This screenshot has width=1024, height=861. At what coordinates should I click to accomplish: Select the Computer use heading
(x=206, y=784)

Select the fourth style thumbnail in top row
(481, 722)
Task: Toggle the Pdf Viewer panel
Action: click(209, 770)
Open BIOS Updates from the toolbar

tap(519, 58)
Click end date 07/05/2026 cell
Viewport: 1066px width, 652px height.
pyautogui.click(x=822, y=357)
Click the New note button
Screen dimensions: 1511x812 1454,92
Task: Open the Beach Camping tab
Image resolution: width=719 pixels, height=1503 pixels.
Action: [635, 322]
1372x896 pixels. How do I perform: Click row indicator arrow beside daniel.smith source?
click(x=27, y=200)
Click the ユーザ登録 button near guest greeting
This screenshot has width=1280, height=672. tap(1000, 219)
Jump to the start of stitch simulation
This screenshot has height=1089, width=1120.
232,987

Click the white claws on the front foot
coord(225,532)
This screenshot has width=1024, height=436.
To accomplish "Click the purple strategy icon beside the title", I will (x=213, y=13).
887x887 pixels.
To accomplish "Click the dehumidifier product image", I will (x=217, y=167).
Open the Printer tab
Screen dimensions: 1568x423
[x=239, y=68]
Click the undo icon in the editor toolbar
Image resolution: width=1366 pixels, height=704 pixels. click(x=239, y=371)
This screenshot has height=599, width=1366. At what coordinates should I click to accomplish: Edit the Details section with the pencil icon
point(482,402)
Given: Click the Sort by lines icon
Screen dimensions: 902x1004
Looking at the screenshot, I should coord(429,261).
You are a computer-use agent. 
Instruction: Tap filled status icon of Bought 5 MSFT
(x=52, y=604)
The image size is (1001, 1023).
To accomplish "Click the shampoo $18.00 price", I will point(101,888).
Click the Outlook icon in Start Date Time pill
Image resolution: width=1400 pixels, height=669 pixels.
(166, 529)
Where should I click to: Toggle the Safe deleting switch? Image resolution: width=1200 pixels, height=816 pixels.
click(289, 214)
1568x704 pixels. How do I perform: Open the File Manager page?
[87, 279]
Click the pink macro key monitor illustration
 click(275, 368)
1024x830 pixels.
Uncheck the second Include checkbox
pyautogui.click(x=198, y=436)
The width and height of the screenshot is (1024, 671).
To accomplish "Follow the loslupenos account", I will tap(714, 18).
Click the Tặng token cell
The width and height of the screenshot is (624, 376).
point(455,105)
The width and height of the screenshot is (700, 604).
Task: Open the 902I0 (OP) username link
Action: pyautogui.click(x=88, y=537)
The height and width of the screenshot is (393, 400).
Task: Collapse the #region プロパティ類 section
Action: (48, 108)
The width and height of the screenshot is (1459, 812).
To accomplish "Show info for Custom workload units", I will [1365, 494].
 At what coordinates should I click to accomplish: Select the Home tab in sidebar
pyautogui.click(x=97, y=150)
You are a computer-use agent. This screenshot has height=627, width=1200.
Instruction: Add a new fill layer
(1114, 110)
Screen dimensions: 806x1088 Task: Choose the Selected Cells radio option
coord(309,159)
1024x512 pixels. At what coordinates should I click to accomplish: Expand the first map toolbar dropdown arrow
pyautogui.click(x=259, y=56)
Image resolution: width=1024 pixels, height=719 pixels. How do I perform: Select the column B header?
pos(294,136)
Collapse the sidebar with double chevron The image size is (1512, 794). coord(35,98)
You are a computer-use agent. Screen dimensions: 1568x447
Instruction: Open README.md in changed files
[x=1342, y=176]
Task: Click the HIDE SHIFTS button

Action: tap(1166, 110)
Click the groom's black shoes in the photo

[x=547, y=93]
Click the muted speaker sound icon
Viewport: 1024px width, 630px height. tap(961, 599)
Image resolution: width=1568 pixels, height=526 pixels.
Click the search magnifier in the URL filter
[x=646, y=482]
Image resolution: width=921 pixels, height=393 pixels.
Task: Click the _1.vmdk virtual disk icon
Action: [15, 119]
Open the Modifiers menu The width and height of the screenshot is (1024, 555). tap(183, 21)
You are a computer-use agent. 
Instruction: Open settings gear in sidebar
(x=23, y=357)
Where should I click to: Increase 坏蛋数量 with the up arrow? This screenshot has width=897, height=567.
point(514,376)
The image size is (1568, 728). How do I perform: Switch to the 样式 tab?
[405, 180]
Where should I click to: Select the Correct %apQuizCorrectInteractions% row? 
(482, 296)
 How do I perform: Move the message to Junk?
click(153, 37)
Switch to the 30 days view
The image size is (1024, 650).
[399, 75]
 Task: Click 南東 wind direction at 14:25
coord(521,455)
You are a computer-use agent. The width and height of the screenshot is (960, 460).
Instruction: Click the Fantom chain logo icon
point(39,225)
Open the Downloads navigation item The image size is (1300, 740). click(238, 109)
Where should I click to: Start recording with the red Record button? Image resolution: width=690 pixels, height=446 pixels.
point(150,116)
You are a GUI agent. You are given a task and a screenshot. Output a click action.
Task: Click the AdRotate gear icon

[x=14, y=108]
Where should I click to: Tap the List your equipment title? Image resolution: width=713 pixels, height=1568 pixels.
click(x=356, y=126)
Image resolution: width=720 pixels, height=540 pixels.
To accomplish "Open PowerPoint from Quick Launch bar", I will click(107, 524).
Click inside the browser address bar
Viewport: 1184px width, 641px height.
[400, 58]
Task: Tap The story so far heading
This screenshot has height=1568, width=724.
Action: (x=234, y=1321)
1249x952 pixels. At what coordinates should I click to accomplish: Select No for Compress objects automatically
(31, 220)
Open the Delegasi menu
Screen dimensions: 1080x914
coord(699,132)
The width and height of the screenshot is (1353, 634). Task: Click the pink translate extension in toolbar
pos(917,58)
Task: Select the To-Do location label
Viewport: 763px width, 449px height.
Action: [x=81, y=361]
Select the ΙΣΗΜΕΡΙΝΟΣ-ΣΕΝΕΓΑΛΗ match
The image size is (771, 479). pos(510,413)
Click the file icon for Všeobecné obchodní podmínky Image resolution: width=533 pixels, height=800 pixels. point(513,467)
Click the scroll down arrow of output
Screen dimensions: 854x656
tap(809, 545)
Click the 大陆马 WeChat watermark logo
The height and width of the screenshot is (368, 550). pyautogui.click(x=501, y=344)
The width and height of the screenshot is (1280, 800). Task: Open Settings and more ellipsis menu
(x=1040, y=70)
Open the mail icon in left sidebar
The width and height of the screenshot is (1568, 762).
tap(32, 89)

▶ Aim of the task:
Without altering a single word, write out the whole listing.

▶ Finished exercise:
This screenshot has width=1024, height=861. At what coordinates should I click to accomplish: Select the Computer use heading
(x=206, y=784)

Select the fourth style thumbnail in top row
(481, 722)
Task: Toggle the Pdf Viewer panel
Action: click(209, 770)
Open BIOS Updates from the toolbar

tap(519, 58)
Click end date 07/05/2026 cell
Viewport: 1066px width, 652px height.
pyautogui.click(x=822, y=357)
Click the New note button
Screen dimensions: 1511x812 1454,92
Task: Open the Beach Camping tab
Image resolution: width=719 pixels, height=1503 pixels.
Action: [635, 322]
1372x896 pixels. How do I perform: Click row indicator arrow beside daniel.smith source?
click(x=27, y=200)
Click the ユーザ登録 button near guest greeting
This screenshot has width=1280, height=672. tap(1000, 219)
Jump to the start of stitch simulation
This screenshot has height=1089, width=1120.
232,987

Click the white claws on the front foot
coord(225,532)
This screenshot has width=1024, height=436.
To accomplish "Click the purple strategy icon beside the title", I will (x=213, y=13).
887x887 pixels.
To accomplish "Click the dehumidifier product image", I will (x=217, y=167).
Open the Printer tab
Screen dimensions: 1568x423
[x=239, y=68]
Click the undo icon in the editor toolbar
Image resolution: width=1366 pixels, height=704 pixels. click(x=239, y=371)
This screenshot has height=599, width=1366. At what coordinates should I click to accomplish: Edit the Details section with the pencil icon
point(482,402)
Given: Click the Sort by lines icon
Screen dimensions: 902x1004
Looking at the screenshot, I should coord(429,261).
You are a computer-use agent. 
Instruction: Tap filled status icon of Bought 5 MSFT
(x=52, y=604)
The image size is (1001, 1023).
To accomplish "Click the shampoo $18.00 price", I will point(101,888).
Click the Outlook icon in Start Date Time pill
Image resolution: width=1400 pixels, height=669 pixels.
(166, 529)
Where should I click to: Toggle the Safe deleting switch? Image resolution: width=1200 pixels, height=816 pixels.
click(289, 214)
1568x704 pixels. How do I perform: Open the File Manager page?
[87, 279]
Click the pink macro key monitor illustration
 click(275, 368)
1024x830 pixels.
Uncheck the second Include checkbox
pyautogui.click(x=198, y=436)
The width and height of the screenshot is (1024, 671).
To accomplish "Follow the loslupenos account", I will tap(714, 18).
Click the Tặng token cell
The width and height of the screenshot is (624, 376).
point(455,105)
The width and height of the screenshot is (700, 604).
Task: Open the 902I0 (OP) username link
Action: pyautogui.click(x=88, y=537)
The height and width of the screenshot is (393, 400).
Task: Collapse the #region プロパティ類 section
Action: (48, 108)
The width and height of the screenshot is (1459, 812).
To accomplish "Show info for Custom workload units", I will [1365, 494].
 At what coordinates should I click to accomplish: Select the Home tab in sidebar
pyautogui.click(x=97, y=150)
You are a computer-use agent. This screenshot has height=627, width=1200.
Instruction: Add a new fill layer
(1114, 110)
Screen dimensions: 806x1088 Task: Choose the Selected Cells radio option
coord(309,159)
1024x512 pixels. At what coordinates should I click to accomplish: Expand the first map toolbar dropdown arrow
pyautogui.click(x=259, y=56)
Image resolution: width=1024 pixels, height=719 pixels. How do I perform: Select the column B header?
pos(294,136)
Collapse the sidebar with double chevron The image size is (1512, 794). coord(35,98)
You are a computer-use agent. Screen dimensions: 1568x447
Instruction: Open README.md in changed files
[x=1342, y=176]
Task: Click the HIDE SHIFTS button

Action: tap(1166, 110)
Click the groom's black shoes in the photo

[x=547, y=93]
Click the muted speaker sound icon
Viewport: 1024px width, 630px height. tap(961, 599)
Image resolution: width=1568 pixels, height=526 pixels.
Click the search magnifier in the URL filter
[x=646, y=482]
Image resolution: width=921 pixels, height=393 pixels.
Task: Click the _1.vmdk virtual disk icon
Action: [15, 119]
Open the Modifiers menu The width and height of the screenshot is (1024, 555). tap(183, 21)
You are a computer-use agent. 
Instruction: Open settings gear in sidebar
(x=23, y=357)
Where should I click to: Increase 坏蛋数量 with the up arrow? This screenshot has width=897, height=567.
point(514,376)
The image size is (1568, 728). How do I perform: Switch to the 样式 tab?
[405, 180]
Where should I click to: Select the Correct %apQuizCorrectInteractions% row? 
(482, 296)
 How do I perform: Move the message to Junk?
click(153, 37)
Switch to the 30 days view
The image size is (1024, 650).
[399, 75]
 Task: Click 南東 wind direction at 14:25
coord(521,455)
You are a computer-use agent. The width and height of the screenshot is (960, 460).
Instruction: Click the Fantom chain logo icon
point(39,225)
Open the Downloads navigation item The image size is (1300, 740). click(238, 109)
Where should I click to: Start recording with the red Record button? Image resolution: width=690 pixels, height=446 pixels.
point(150,116)
You are a GUI agent. You are given a task and a screenshot. Output a click action.
Task: Click the AdRotate gear icon

[x=14, y=108]
Where should I click to: Tap the List your equipment title? Image resolution: width=713 pixels, height=1568 pixels.
click(x=356, y=126)
Image resolution: width=720 pixels, height=540 pixels.
To accomplish "Open PowerPoint from Quick Launch bar", I will click(107, 524).
Click inside the browser address bar
Viewport: 1184px width, 641px height.
[400, 58]
Task: Tap The story so far heading
This screenshot has height=1568, width=724.
Action: (x=234, y=1321)
1249x952 pixels. At what coordinates should I click to accomplish: Select No for Compress objects automatically
(31, 220)
Open the Delegasi menu
Screen dimensions: 1080x914
coord(699,132)
The width and height of the screenshot is (1353, 634). Task: Click the pink translate extension in toolbar
pos(917,58)
Task: Select the To-Do location label
Viewport: 763px width, 449px height.
Action: [x=81, y=361]
Select the ΙΣΗΜΕΡΙΝΟΣ-ΣΕΝΕΓΑΛΗ match
The image size is (771, 479). pos(510,413)
Click the file icon for Všeobecné obchodní podmínky Image resolution: width=533 pixels, height=800 pixels. point(513,467)
Click the scroll down arrow of output
Screen dimensions: 854x656
tap(809, 545)
Click the 大陆马 WeChat watermark logo
The height and width of the screenshot is (368, 550). pyautogui.click(x=501, y=344)
The width and height of the screenshot is (1280, 800). Task: Open Settings and more ellipsis menu
(x=1040, y=70)
Open the mail icon in left sidebar
The width and height of the screenshot is (1568, 762).
tap(32, 89)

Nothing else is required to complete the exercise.